The next time I spoke to a person lying calmly in a hospital bed, I don't know what kind of cable it was, it was all over him to the point where I felt uncomfortable. There were also many times when I gave up and didn't want to torture him any longer. But I still have hope.. The doctor said that Kan's survival rate is only two percent.

That is to make him happy and we can only wait for a miracle. Kan, he knows everything I do but he just doesn't respond. He just lay still. and listen to my every word But just that, I'm happy to know that he's still fighting because of me.

“Kant Huek, this year Kan has turned twenty-one. This year, I don't have a present for Kan because I don't know what Kan wants. Huh. But Kan wakes up and can I give it as a present? Wake up, Kan.”

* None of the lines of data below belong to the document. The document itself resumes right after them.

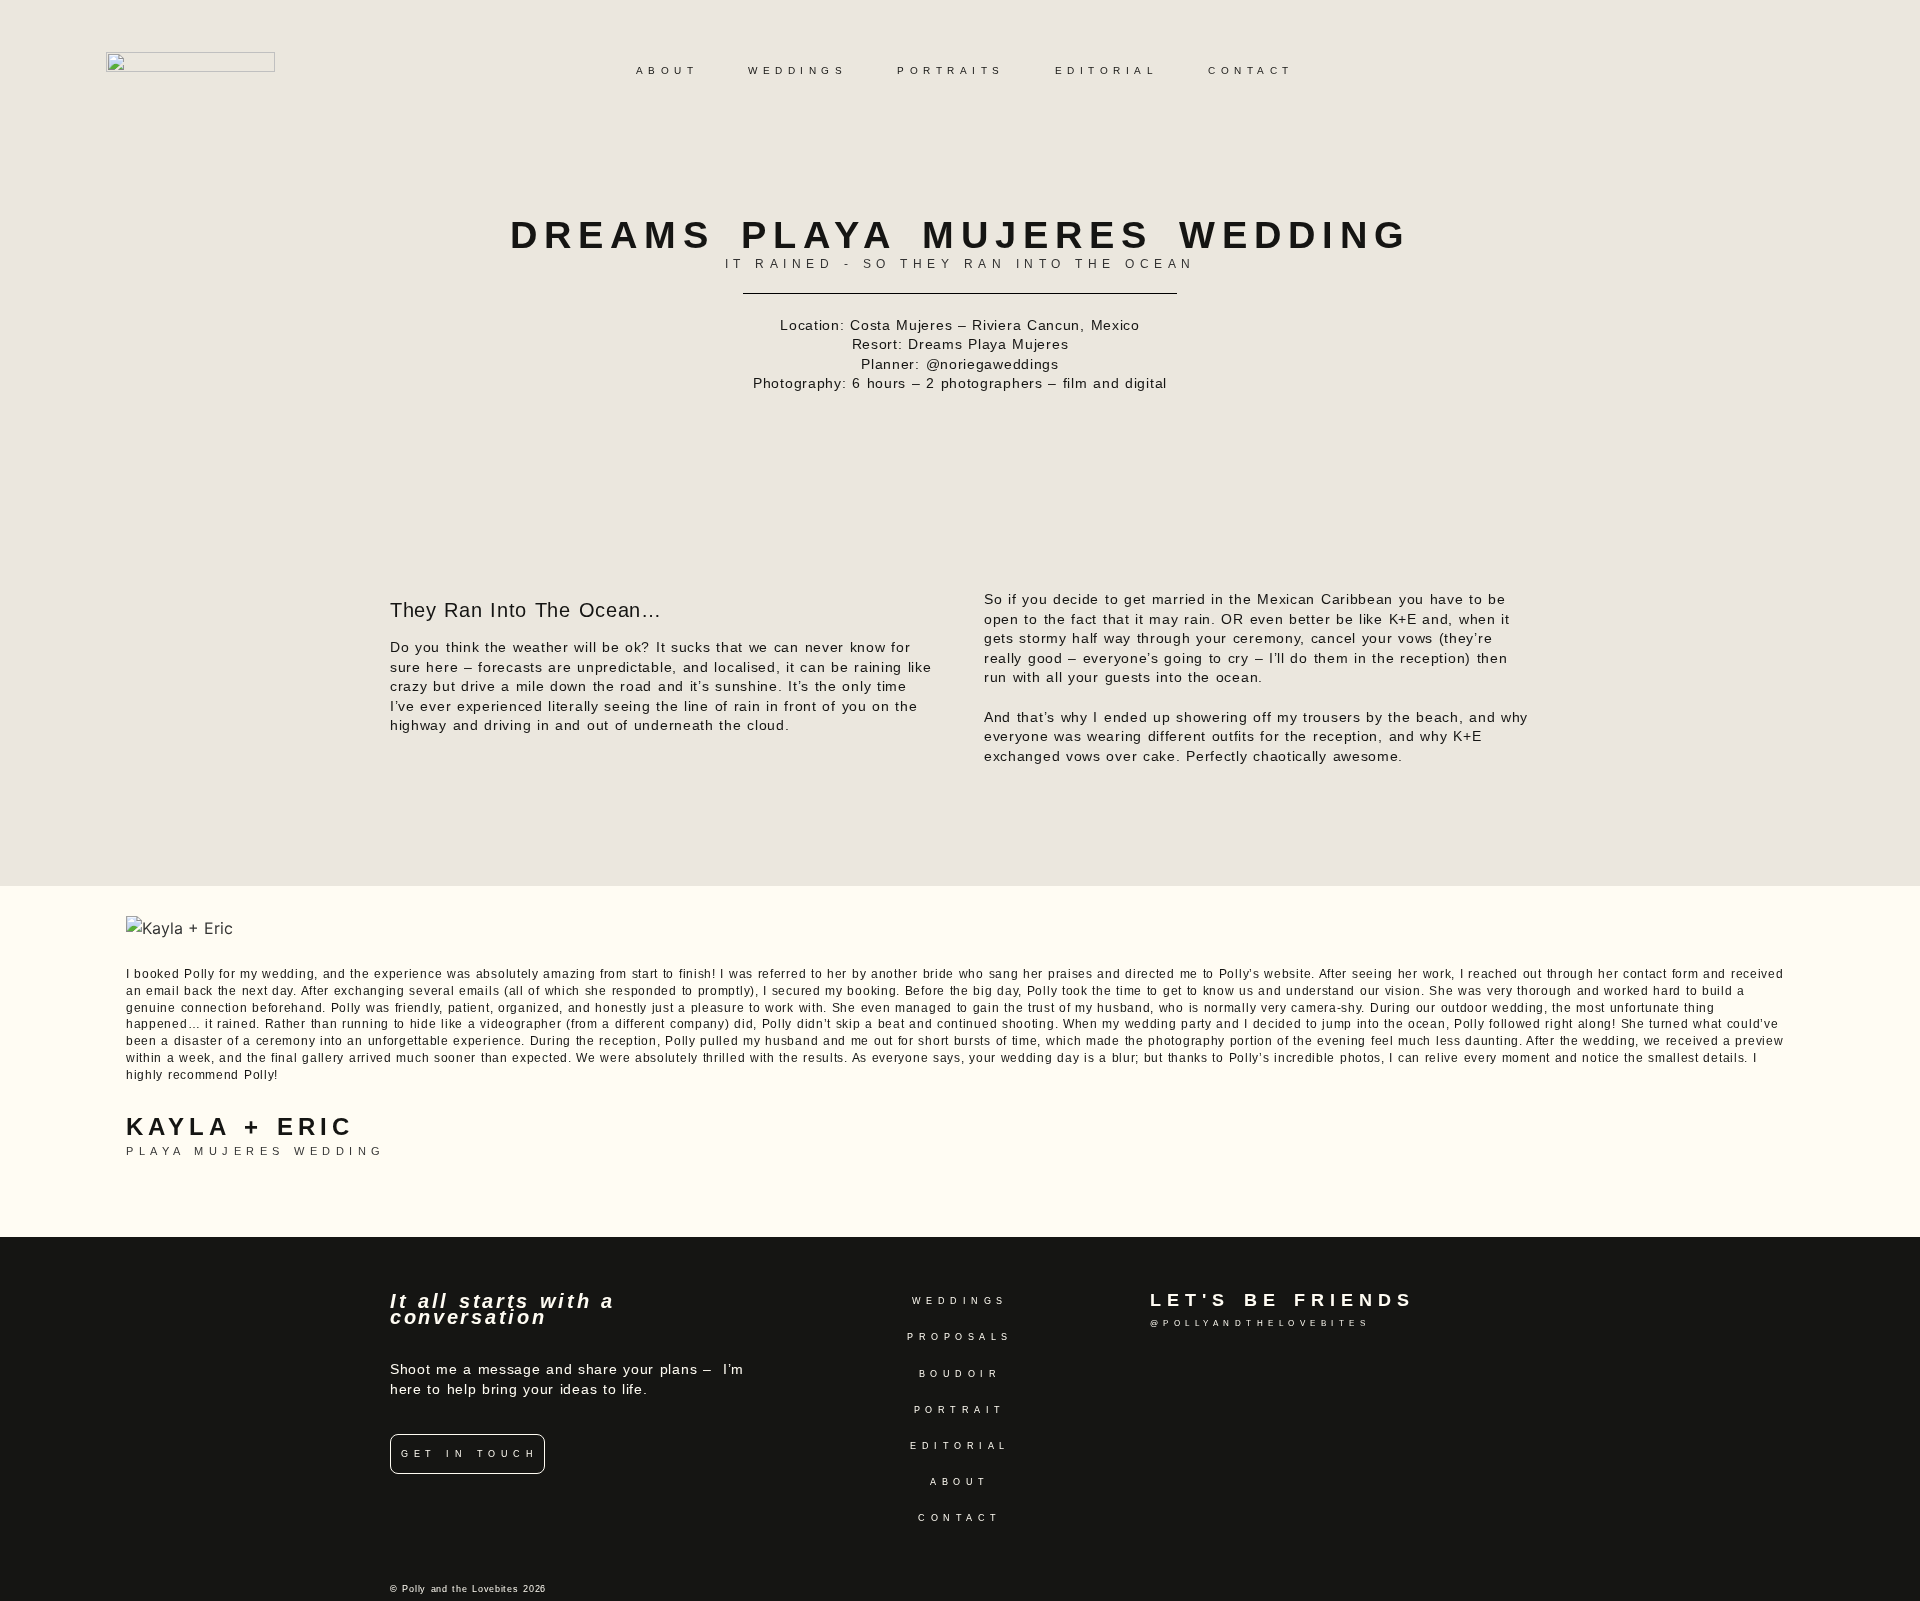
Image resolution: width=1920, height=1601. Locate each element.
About (667, 70)
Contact (1251, 70)
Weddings (797, 70)
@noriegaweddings (992, 364)
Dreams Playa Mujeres (988, 344)
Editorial (1107, 70)
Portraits (951, 70)
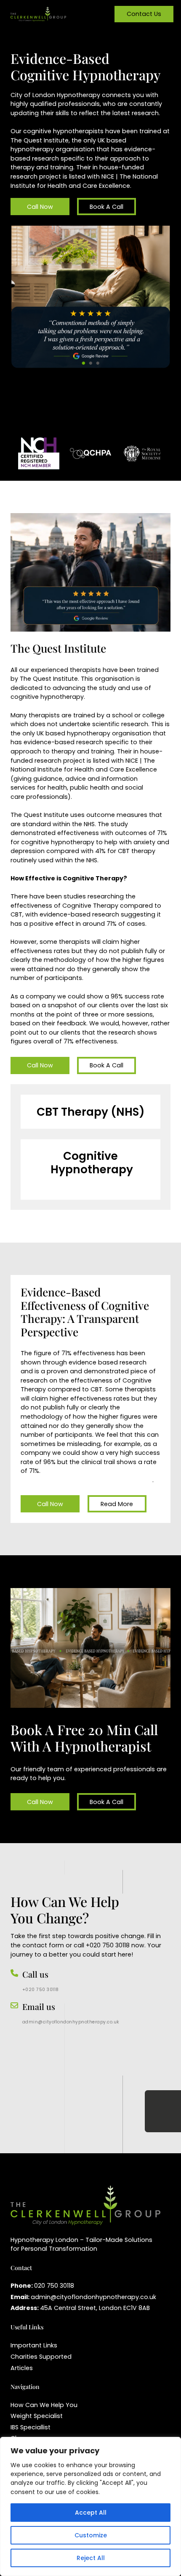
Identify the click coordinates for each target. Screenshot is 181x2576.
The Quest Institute (40, 140)
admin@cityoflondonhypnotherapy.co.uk (71, 2022)
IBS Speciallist (31, 2427)
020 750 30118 (54, 2285)
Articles (22, 2368)
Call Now (40, 207)
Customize (91, 2535)
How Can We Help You (44, 2405)
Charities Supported (41, 2356)
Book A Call (106, 207)
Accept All (90, 2512)
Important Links (34, 2345)
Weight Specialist (37, 2416)
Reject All (91, 2558)
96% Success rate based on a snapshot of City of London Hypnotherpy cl (86, 1475)
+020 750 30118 (40, 1989)
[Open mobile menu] (90, 14)
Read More (117, 1504)
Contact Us (144, 14)
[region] (90, 2506)
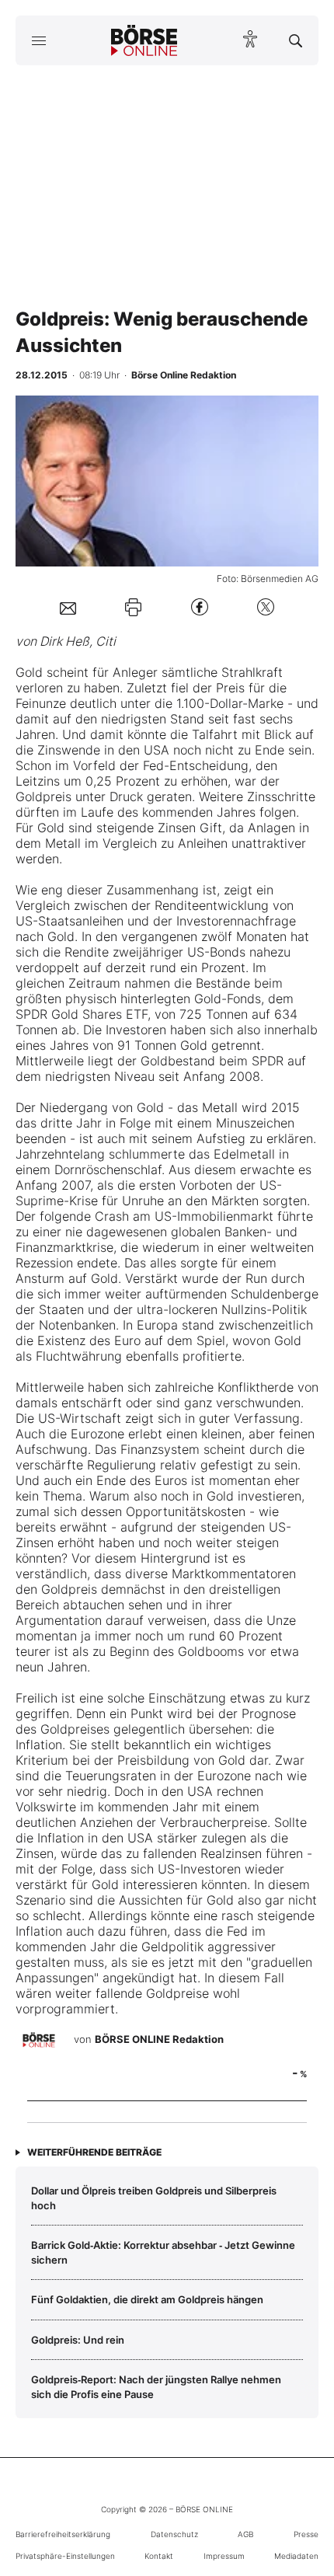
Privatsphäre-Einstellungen (65, 2555)
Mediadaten (296, 2555)
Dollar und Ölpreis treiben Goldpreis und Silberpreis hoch (154, 2197)
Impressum (224, 2555)
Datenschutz (174, 2534)
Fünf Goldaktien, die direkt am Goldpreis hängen (147, 2299)
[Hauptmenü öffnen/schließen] (38, 40)
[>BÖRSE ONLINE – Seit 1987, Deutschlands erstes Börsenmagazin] (144, 40)
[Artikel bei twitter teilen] (266, 607)
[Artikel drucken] (133, 607)
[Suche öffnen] (295, 40)
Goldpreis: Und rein (77, 2340)
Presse (306, 2534)
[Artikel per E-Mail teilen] (67, 607)
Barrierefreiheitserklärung (63, 2534)
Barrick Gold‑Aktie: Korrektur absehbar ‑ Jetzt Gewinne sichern (163, 2252)
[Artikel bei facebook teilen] (199, 607)
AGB (245, 2534)
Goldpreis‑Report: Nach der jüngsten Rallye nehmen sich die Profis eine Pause (156, 2386)
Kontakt (158, 2555)
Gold (29, 672)
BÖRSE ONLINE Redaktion (159, 2039)
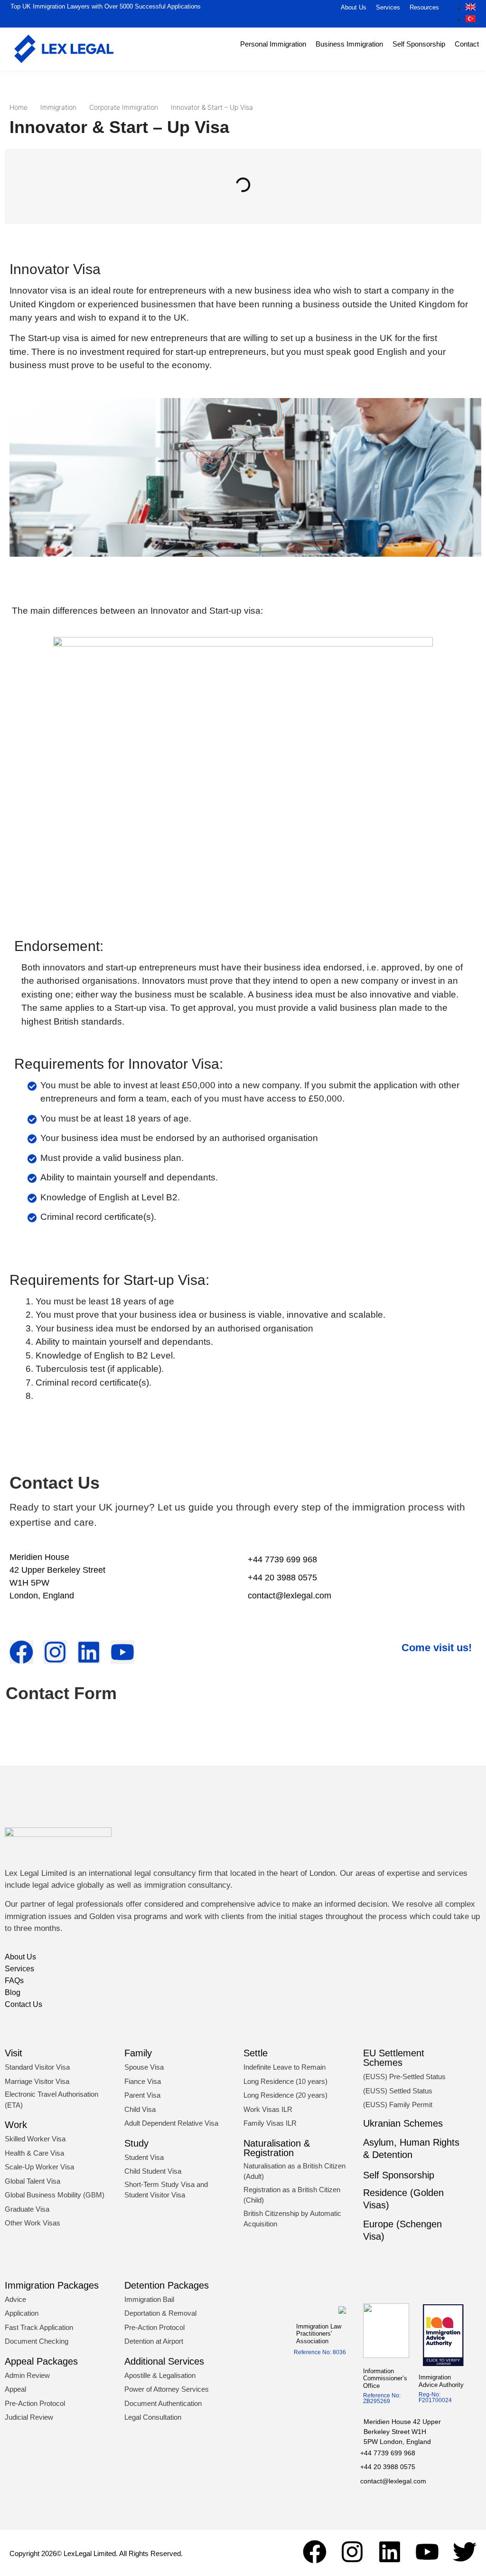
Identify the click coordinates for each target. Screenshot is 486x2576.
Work (16, 2125)
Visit (13, 2053)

Kan was still lying there as usual. With every day that I talk to him My hand reached out and held one of Kan's thin, pale hands, wanting to find refuge. I squeezed his hand lightly. To let him know that I'm still here..still waiting for him in the same place and not going anywhere.

“Why did Kan say that he wanted to go to the beach? Huh, wake up and Sikant wakes up so we can go to the beach. Wake up!”

I feel like I'm starting to go crazy every day. Some days I cried until I lost consciousness. Some days I shouted and shouted throughout the hospital. Some days I laugh when I think about the times I spent with him. I'm crazy..crazy for loving Gun too much.

“Don't abandon me, Kan. I'm not ready..I'm really not ready at all. to be alone Wake up, good person..I promise that if Kan wakes up, I will take good care of Kan as best I can. Heek."

“When Kan woke up, We will adopt a child as our own. I will be a good father and head of the family. Kan will be a lovely mother to you and your child. Hehe, we'll create a happy family together, Kan."

I stood up to my full height and kissed the crown of the younger man's head with longing and affection. who still holds a thin hand

“I love you. My little one."

"Pa..P'Kim"

My eyes widened in shock and disbelief at what I was hearing. I looked down at the little boy below and found that Kan had opened his eyes and was looking at me. Those clear eyes that I hadn't seen in years made me smile. I even cried harder when I saw the sick person trying to smile at me.

Even though I had made a promise to myself. That if Kan wakes up, he won't cry. Why are you like this, Kim!

“K..Kant, Kan has really woken up, right?! You weren't dreaming, were you?!"

"Pa..P'Kim"

“Just a moment, Kan. Kan is waiting for you first. I'll go call the doctor in just a moment. Kan, don't fall asleep yet.” Kan nodded slowly, even though his eyes were nearly closed. At that time, I hurriedly ran to call the doctors and nurses nearby to come take a look at the symptoms. After about ten minutes, we heard the good news that I and everyone had been waiting for for a long time.

Kan has recovered from the condition of Sleeping Prince. In cases like this, only one in ten million will survive. The doctor checked every detail and Kan was safe. But having to stay in the hospital for several more months, if the symptoms are not too worrisome, he will be able to return to normal. I ran back into the room and saw Kan. He was looking through the door and smiling until my eyes were closed until I couldn't help but smile through my tears.

collapse!

I hugged him without paying any attention to the clutter. Kissed his forehead and looked at him some more. times to tell myself that I wasn't dreaming This is the truth..the reality that he has returned to me.

“Thank you Kan. Heek. I really thank you Kan. Thank you for coming back to me. I love you. I really love you very much."

"Kant also loves P'Kim." Kan's reply was very soft. But for me, it resonates loudly in my heart.

“Happy birthday. Brother Kim's beloved Kan."

Thank you for coming back. Thank you for still loving me like before. Thank you Kan. Thank you very much.